Nach Schulabschluss und Zivildienst begann ich eine Ausbildung zum Krankenpfleger und arbeitete anschliessend im Unfallkrankenhaus Berlin Marzahn. Wegen meiner damaligen Freundin orientierte ich mich nach Süden – mit ihr gelangte ich schliesslich in die Schweiz. Ich lebte zunächst in Zug und begann dann in Zürich eine Weiterbildung zum Intensivpfleger. Anschliessend arbeitete ich zehn Jahre auf der Intensivstation des Unispitals. Die Arbeit auf dieser Station ist zwar nicht einfach, aber ich bin jemand, der zu Hause gut von der Arbeit abschalten kann. Ich habe es zudem immer sehr geschätzt, Patienten und ihre Angehörigen in dieser schwierigen Situation unterstützen zu können. Als Pfleger auf der IPS hat man einen viel engeren Kontakt zu Patienten und ihren Angehörigen, weil man pro Tag nur einen, höchstens zwei Patienten betreut. Das ist eine grosse Herausforderung – vor allem der Umgang mit der Familie – aber auch eine erfüllende Aufgabe.
Dort auf der Intensivstation habe ich 2008 dann auch Katharina das erste Mal gesehen, meine jetzige Partnerin. Auch sie arbeitete in der Abteilung als Pflegefachfrau. Es dauerte eine ganze Weile, bis wir ein Paar wurden: drei Jahre lang waren wir lediglich Arbeitskolleg*innen, bevor wir tatsächlich zusammenkamen. 

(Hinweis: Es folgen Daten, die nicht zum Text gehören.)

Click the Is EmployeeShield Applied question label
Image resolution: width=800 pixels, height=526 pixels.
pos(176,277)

Keine Metropole, aber hohe Lebensqualität

2011 zog ich in den Rütihof, Katharina folgte wenig später. Hier gefällt mir, dass ich so nahe an der Stadt wohnen kann und trotzdem nicht mittendrin sein muss. Alles ist von hier aus gut mit meinem Hauptverkehrsmittel, dem Fahrrad, erreichbar – ich bin in fünf Minuten im Wald und dennoch innerhalb kürzester Zeit in der Stadt. Das ist aus meiner Sicht eine sehr luxuriöse Infrastruktur. Gleichzeitig hat Zürich, obwohl es im Vergleich zu Berlin eine ziemlich kleine Stadt ist, kulturell sehr viel zu bieten, das hat mich immer schon beeindruckt.

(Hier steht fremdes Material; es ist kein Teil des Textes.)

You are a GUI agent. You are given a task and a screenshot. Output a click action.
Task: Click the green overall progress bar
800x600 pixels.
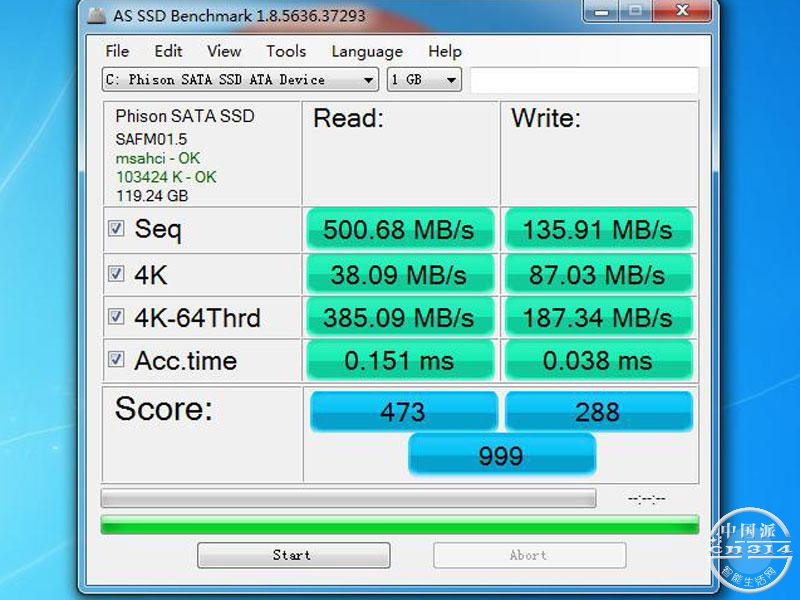[399, 524]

Leidenschaftlicher Familienvater

Mittlerweile arbeite ich 90% bei der Spitex in einer Leitungsfunktion, verteilt auf vier Tage. Einen Tag pro Woche bin ich zu Hause mit unseren beiden Kindern, während Katharina arbeitet. Diese Zeit mit den Kindern bedeutet mir sehr viel, ich bin mit Leib und Seele Familienvater. Zeit für meine Hobbys bleibt da natürlich nicht mehr so viel. Zudem habe ich gerade berufsbegleitend noch ein Studium in Psychologie abgeschlossen, da war kaum noch Freizeit nebenher. Konzerte besuche ich daher nur noch äusserst selten und die Zeit als Bandmitglied ist für mich endgültig vorbei. Zumindest äusserlich ist meine Punkzeit also definitiv abgeschlossen – doch ein Stückchen davon lebt sicherlich in meinem Inneren noch weiter. Und das Sammeln von Langspielplatten ist nach wie vor meine grosse Leidenschaft.